(Entries on locating words and elements)
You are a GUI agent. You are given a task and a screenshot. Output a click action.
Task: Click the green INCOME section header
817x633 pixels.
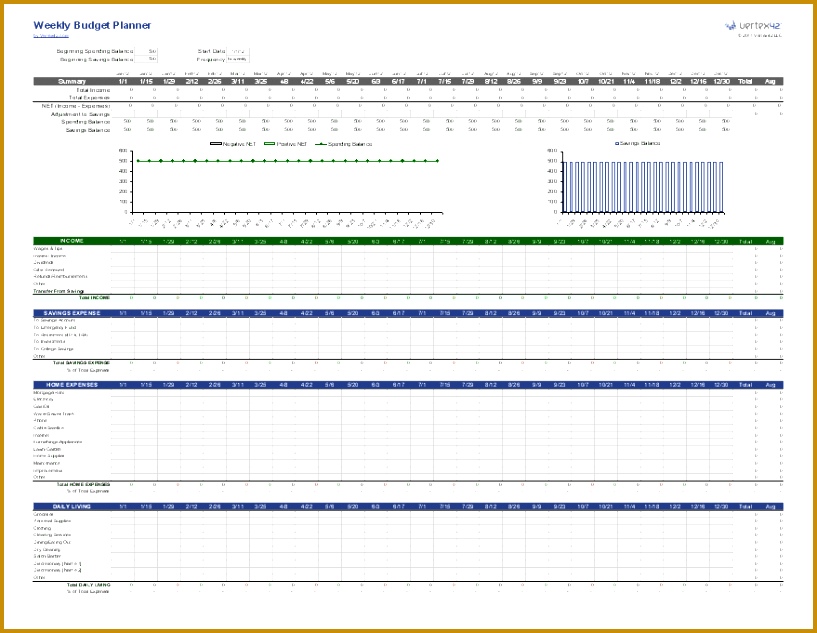[72, 241]
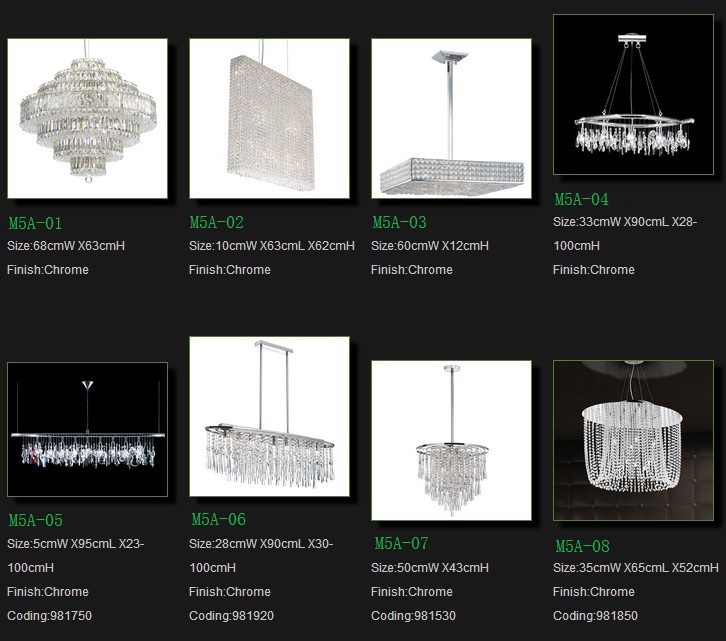The height and width of the screenshot is (641, 726).
Task: Open the M5A-02 rectangular crystal pendant image
Action: pyautogui.click(x=269, y=119)
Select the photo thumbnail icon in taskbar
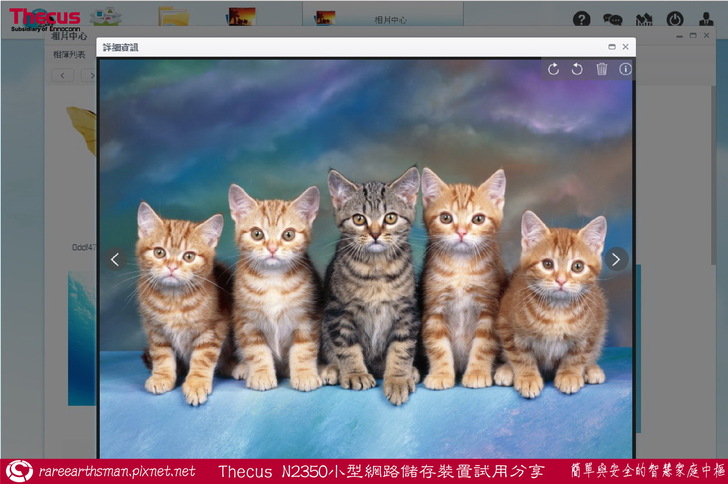Image resolution: width=728 pixels, height=484 pixels. 240,17
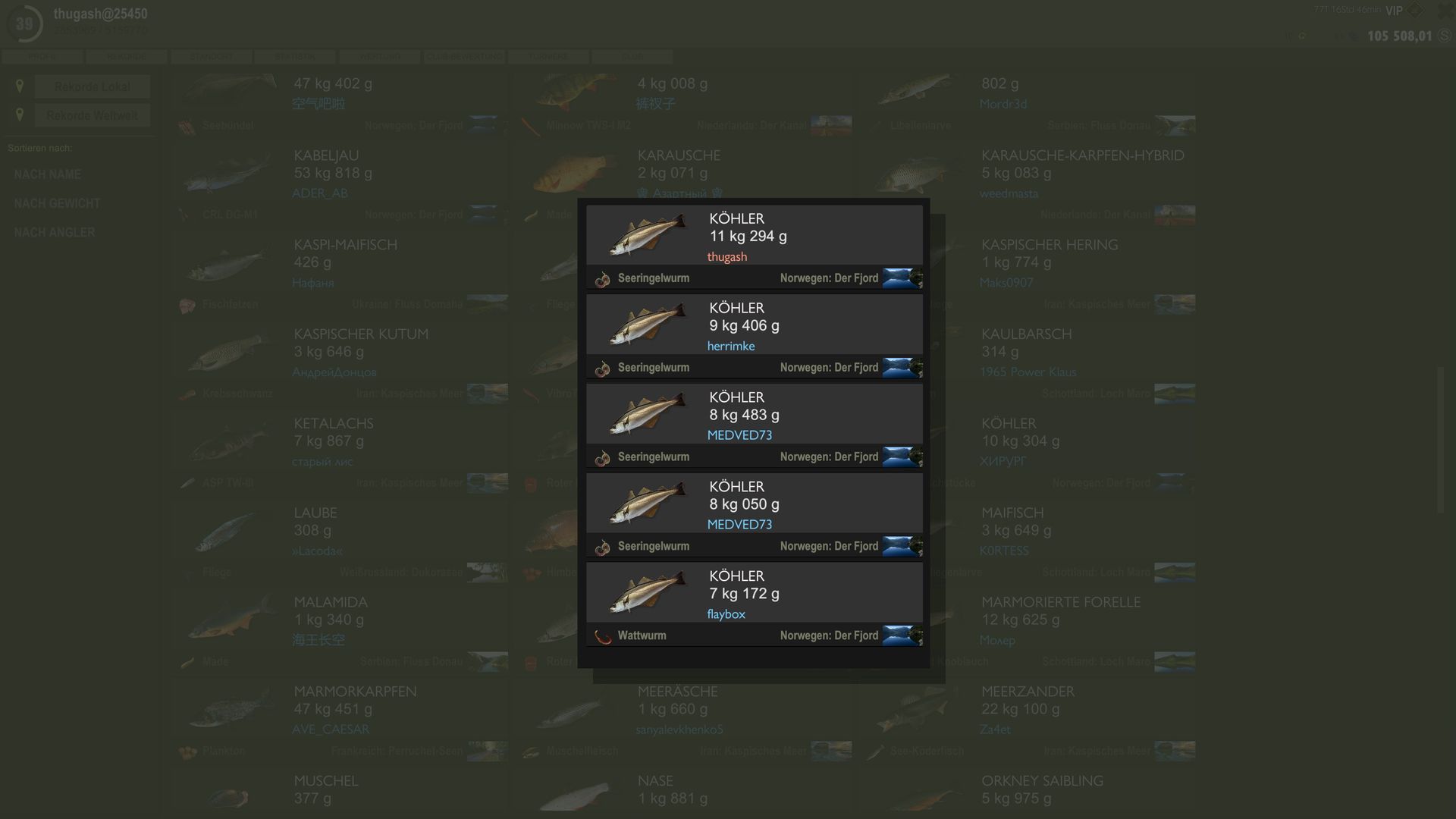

What is required -
Reproduce the material above, changing "GUI agent" to "interface agent" and leaving everything else unchanged. Omit the pictures from your answer.

The output -
You are a interface agent. You are given a task and a screenshot. Output a click action.
Task: Click the green INCOME section header
817x633 pixels.
[72, 241]
The height and width of the screenshot is (641, 726).
Task: Open the M5A-02 rectangular crystal pendant image
Action: pyautogui.click(x=269, y=119)
Select the photo thumbnail icon in taskbar
Image resolution: width=728 pixels, height=484 pixels. 240,17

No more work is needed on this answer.